Choice-Supportive Bias
The tendency to retroactively remember our past choices as better than they actually were by attributing positive features to the option we selected.
Also known as: Post-purchase rationalization
Category: Cognitive Biases
Tags: psychology, cognitive-biases, decision-making, memories
Explanation
Choice-supportive bias is the inclination to remember the options we chose more favourably than the options we rejected. After making a decision, we tend to recall the selected alternative as having more positive attributes and fewer flaws than it really had, while misremembering the discarded alternatives as worse. The past is quietly rewritten to make our choices look wiser than they were.
The bias arises from a need to maintain a consistent and positive self-image. Admitting that a decision was mediocre or mistaken creates cognitive dissonance, so memory adjusts to protect our sense of good judgement. This distortion happens automatically and typically feels like an accurate recollection rather than a rationalisation.
The practical danger is that choice-supportive bias corrupts the feedback we rely on to learn.

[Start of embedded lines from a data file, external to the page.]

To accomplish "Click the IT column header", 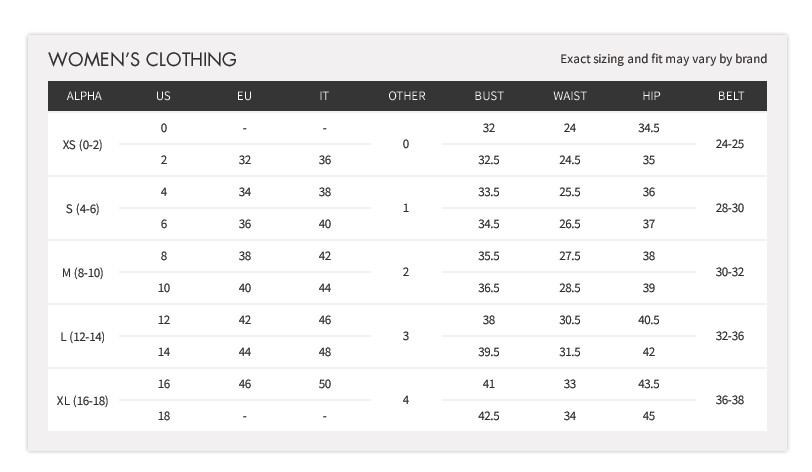I will [x=324, y=96].
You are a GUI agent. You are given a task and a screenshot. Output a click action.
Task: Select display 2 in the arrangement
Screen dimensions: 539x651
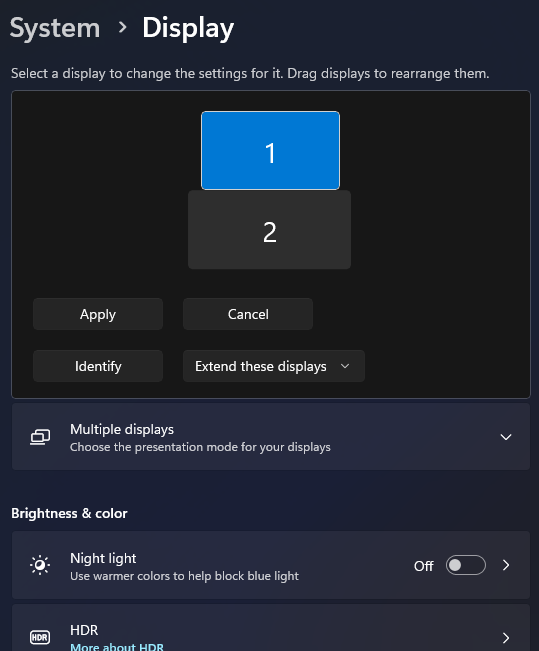[x=270, y=230]
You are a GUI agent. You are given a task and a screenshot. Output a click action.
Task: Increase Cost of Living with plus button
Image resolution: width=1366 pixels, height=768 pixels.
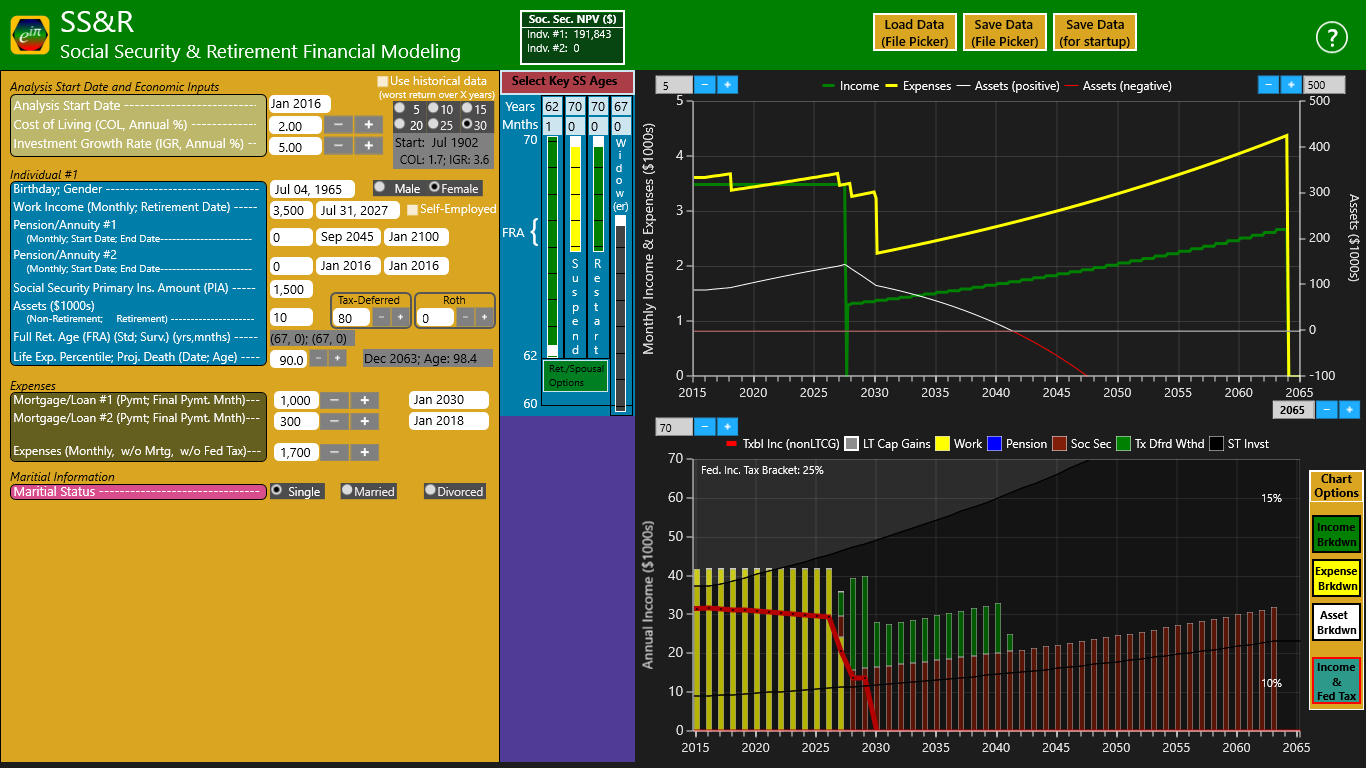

If we systematically remember our decisions as better than they were, we deprive ourselves of the honest signal needed to improve future choices. It can also lock us into sunk-cost thinking, defending past commitments long after the evidence suggests we should change course.
Guarding against this bias means anchoring evaluations to contemporaneous records rather than memory. Keeping a decision journal that captures expectations and reasoning at the moment of choice, then reviewing outcomes against what was actually predicted, exposes the gap between recollection and reality and supports more accurate learning over time.